Vandals reportedly targeted Assyrian Christian-owned businesses, including a local bakery and a pizzeria, which had their walls covered in "Convert or Die" and "The Caliphate is Here" on Tuesday. The IS logo was also spray-painted as well as the Arabic letter 'N' for "Nazarene," which IS fighters used to identify Christian families in northern Iraq last year before the Mosul takeover.
Le Pain Francois bakery owner Markus Samuelsson was in shock early Tuesday upon finding his business completely vandalized. He called the attacks "terribly painful" and said they point to signs of modern day persecution.
"I felt a sudden chill down my spine, it's terribly painful and uncomfortable — we feel threatened," Samuelsson told Swedish newspaper Dagens Nyheter. "Our family fled Turkey for Sweden in the '70s. What we're exposed to reminds us of the stories we were told as children. It's very real and threatening, and we're terrified."

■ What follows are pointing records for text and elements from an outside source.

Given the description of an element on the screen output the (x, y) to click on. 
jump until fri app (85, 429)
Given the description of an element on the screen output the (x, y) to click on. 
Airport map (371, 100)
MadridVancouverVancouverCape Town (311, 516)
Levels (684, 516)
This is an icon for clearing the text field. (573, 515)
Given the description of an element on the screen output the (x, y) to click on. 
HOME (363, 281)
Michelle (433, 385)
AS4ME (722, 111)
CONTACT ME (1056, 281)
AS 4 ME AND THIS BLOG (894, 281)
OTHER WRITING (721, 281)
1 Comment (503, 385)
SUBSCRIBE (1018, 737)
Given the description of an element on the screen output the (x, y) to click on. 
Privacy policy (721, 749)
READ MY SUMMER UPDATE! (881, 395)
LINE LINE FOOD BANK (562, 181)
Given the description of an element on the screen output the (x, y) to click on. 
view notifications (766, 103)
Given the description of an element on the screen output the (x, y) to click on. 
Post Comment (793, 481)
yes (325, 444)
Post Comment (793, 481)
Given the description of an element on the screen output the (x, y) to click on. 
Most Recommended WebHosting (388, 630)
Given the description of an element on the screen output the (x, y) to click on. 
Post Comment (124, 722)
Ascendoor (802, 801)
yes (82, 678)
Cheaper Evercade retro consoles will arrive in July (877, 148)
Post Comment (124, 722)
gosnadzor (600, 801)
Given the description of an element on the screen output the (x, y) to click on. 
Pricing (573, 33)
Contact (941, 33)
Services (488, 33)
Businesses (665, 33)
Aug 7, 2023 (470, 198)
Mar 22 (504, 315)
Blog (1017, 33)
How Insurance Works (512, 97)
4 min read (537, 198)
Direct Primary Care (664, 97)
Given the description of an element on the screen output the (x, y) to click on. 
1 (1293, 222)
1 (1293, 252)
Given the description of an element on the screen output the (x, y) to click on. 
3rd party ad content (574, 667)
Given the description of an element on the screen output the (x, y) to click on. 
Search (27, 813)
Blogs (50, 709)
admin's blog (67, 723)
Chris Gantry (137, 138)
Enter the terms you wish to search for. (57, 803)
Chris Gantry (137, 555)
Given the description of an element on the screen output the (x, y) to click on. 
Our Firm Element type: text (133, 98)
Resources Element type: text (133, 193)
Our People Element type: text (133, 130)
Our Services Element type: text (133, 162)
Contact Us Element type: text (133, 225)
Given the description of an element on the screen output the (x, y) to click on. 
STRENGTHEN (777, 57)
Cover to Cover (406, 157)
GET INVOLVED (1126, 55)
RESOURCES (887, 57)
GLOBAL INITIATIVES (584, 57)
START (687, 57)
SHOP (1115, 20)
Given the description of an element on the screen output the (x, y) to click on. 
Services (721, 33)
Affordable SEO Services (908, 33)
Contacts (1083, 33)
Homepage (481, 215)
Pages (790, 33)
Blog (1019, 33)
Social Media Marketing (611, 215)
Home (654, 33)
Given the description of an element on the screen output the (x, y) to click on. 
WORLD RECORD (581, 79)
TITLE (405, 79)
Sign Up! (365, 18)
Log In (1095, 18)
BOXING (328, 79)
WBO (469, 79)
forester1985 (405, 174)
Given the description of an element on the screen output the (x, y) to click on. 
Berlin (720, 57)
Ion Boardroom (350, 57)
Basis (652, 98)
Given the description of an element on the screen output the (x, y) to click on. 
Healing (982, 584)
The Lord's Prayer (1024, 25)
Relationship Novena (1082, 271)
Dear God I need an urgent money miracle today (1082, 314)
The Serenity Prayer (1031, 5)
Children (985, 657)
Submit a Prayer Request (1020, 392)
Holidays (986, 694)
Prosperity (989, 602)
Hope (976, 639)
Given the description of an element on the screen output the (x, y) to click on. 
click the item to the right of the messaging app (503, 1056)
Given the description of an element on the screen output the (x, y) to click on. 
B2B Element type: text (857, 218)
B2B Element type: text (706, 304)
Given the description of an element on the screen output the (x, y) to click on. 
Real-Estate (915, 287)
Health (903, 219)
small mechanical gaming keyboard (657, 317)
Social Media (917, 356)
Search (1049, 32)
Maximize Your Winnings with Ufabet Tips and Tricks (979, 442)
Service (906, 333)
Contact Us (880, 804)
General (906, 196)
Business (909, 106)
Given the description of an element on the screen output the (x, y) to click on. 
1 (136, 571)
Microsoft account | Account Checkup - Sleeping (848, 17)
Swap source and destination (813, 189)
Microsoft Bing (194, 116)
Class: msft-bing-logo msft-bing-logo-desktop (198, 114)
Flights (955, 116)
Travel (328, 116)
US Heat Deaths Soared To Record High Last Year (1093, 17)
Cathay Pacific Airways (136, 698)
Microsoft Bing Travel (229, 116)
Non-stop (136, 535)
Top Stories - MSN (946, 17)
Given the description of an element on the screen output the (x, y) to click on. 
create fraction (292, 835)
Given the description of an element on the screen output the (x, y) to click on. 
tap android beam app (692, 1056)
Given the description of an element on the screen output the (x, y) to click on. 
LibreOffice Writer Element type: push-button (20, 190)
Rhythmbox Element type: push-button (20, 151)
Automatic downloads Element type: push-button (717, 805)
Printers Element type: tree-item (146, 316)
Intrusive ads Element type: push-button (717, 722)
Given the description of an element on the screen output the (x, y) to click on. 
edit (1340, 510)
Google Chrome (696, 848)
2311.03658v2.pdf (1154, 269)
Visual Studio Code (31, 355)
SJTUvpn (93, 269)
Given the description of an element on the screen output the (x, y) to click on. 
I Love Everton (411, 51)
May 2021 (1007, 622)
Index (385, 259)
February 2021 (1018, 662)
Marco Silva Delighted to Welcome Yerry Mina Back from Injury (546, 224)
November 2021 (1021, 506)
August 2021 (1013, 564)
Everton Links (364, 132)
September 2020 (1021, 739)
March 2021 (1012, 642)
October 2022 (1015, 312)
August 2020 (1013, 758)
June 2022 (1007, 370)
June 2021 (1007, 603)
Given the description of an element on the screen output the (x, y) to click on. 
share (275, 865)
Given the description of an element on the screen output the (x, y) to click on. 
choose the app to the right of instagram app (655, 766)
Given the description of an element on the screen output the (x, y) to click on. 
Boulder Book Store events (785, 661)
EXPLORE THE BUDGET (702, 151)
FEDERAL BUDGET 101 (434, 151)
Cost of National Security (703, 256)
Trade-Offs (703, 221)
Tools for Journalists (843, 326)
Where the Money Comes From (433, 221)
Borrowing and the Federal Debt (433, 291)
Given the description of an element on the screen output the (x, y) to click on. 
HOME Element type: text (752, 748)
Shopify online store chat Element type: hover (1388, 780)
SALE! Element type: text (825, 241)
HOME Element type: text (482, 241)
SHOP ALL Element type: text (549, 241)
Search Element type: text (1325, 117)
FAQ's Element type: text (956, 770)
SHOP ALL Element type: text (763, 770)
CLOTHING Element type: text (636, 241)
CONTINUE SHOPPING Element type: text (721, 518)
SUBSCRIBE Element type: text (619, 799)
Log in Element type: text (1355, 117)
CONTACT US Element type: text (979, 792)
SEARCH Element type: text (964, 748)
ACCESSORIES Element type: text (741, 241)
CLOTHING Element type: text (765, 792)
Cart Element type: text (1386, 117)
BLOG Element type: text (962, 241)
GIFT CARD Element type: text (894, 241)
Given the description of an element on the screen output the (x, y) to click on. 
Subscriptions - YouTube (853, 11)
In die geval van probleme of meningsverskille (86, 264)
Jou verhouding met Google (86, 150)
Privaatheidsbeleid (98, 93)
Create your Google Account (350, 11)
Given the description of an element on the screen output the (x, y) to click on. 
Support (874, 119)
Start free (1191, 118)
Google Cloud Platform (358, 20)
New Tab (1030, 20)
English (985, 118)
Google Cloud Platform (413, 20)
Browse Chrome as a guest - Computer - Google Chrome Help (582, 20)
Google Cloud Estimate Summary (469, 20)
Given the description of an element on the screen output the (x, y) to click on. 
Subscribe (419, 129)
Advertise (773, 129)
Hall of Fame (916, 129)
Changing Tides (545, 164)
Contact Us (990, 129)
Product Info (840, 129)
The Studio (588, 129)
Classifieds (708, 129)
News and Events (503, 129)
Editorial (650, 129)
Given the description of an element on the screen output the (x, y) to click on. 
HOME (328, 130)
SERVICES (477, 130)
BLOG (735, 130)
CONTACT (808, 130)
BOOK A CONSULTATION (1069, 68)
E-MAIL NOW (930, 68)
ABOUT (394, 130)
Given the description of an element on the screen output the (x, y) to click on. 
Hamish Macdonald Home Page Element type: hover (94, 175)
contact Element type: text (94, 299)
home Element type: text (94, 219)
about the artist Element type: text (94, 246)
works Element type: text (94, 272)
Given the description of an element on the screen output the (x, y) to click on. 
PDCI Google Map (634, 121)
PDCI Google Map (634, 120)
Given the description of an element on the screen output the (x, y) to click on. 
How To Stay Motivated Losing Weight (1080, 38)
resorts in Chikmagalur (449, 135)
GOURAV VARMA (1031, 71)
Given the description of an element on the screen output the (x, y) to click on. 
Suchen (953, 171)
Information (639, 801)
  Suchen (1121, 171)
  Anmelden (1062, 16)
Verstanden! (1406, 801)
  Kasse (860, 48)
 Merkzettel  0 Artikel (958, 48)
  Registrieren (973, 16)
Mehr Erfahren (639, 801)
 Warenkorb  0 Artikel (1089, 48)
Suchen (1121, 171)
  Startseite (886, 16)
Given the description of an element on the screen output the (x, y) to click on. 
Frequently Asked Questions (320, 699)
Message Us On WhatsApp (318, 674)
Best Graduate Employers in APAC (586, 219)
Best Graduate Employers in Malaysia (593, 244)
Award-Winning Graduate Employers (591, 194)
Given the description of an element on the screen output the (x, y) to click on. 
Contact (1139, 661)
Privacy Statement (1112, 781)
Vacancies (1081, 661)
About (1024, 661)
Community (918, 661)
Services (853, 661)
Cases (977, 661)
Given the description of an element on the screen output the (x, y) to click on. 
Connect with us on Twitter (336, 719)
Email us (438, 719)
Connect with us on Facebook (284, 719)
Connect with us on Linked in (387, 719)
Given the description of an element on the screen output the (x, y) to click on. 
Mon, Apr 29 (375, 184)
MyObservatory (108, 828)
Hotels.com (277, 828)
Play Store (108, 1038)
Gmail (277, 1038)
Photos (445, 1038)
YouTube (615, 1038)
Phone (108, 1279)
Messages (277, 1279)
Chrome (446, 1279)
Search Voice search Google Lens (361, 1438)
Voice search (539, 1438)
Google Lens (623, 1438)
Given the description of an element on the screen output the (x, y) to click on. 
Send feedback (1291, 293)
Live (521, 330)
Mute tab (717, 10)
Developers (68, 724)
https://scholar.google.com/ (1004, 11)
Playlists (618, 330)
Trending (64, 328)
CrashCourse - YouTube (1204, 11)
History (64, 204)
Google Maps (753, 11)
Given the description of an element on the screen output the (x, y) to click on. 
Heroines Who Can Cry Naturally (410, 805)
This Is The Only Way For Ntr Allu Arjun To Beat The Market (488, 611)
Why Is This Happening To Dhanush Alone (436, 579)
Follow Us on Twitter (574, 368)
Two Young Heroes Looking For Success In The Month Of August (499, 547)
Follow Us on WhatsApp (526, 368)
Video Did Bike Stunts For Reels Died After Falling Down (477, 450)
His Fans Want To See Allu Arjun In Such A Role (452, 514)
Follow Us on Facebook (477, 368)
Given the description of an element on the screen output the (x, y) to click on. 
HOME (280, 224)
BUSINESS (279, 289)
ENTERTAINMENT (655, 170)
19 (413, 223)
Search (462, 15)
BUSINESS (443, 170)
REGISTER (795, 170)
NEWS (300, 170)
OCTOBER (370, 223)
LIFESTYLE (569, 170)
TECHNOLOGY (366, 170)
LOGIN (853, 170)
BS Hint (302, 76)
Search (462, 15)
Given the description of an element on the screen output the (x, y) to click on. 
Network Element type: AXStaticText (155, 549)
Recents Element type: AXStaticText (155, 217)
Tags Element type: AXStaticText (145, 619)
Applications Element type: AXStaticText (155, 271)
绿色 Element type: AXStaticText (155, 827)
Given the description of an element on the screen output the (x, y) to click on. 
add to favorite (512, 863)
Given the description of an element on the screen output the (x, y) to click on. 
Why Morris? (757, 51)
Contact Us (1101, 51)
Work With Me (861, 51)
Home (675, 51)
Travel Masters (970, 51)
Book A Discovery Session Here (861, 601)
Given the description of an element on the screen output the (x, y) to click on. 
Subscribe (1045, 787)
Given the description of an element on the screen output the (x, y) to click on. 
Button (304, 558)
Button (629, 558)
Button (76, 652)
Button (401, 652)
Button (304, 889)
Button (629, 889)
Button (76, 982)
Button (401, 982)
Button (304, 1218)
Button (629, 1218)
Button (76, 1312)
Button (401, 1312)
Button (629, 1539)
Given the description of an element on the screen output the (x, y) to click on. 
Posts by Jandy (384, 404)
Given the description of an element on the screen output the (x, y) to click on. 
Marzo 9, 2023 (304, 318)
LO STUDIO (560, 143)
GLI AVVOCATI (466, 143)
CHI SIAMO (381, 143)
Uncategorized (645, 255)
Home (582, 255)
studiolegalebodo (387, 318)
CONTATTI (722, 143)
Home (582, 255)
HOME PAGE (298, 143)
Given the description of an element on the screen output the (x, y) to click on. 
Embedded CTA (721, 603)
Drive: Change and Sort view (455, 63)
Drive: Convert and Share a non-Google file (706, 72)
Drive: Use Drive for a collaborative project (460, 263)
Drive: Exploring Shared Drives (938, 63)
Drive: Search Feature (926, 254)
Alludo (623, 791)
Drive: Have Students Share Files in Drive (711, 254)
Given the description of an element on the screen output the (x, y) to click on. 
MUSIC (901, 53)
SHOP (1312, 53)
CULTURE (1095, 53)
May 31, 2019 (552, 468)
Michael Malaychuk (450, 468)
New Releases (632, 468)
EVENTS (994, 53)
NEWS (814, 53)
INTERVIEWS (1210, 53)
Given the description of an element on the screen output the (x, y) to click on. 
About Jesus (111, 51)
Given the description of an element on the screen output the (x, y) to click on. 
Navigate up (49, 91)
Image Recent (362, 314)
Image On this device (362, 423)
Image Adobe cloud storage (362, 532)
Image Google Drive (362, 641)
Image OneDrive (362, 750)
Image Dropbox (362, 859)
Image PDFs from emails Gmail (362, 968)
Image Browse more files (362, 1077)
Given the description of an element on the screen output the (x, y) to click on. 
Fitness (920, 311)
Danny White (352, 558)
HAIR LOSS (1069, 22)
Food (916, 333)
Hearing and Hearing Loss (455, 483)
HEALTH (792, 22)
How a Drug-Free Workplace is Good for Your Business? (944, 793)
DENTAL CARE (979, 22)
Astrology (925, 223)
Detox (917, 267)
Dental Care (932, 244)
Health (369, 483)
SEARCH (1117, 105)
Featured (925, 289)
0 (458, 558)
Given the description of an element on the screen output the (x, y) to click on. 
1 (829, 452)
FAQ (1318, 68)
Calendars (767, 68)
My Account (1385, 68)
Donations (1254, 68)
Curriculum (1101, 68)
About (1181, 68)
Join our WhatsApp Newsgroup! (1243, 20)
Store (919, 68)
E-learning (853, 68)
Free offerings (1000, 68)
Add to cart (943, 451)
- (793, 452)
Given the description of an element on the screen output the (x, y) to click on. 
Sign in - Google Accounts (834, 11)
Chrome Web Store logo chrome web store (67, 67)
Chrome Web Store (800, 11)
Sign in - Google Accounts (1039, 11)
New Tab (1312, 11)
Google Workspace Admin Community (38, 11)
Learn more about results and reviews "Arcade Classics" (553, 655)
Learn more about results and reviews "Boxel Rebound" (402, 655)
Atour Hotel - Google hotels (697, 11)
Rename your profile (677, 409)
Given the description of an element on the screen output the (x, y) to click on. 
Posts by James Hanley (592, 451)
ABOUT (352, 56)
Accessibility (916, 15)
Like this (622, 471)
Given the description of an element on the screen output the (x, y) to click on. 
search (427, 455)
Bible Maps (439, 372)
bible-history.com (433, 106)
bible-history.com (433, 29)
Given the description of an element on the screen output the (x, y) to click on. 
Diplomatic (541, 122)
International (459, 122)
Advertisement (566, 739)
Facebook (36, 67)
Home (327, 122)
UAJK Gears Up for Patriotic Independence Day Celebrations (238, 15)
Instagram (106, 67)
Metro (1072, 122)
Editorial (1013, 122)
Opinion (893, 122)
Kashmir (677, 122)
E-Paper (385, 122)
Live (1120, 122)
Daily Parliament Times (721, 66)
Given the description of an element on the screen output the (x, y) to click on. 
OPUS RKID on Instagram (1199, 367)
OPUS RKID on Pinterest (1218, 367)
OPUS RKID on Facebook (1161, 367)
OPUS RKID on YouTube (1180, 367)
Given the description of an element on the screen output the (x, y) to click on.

Samuelsson's bakery is located near several other businesses and restaurants, although only his and a next door pizzeria, also owned by Assyrian Christians, were vandalized. Tuesday's incident marked the second time in just over one week that the pizzeria has been targeted with threatening messages and Samuelsson stressed the need for police intervention.
"It felt like they took our information seriously, but we have not received any feedback yet," he said. "I hope they take [it] seriously. The working staff at the bakery even at night and we are worried about being subjected to arson attacks or similar."
Over the past year, Gothenburg has reportedly become a hotbed for IS recruitment. An estimated 150 fighters have left the city to join the Islamic State in Iraq and Syria so far this year.
Earlier this week, The Christian Post reported that IS has threatened to execute 180 of 230 Assyrian Christians kidnapped from Syria back in February after a breakdown in negotiations in which the terror group demanded a sum of $12 million or more to release the hostages.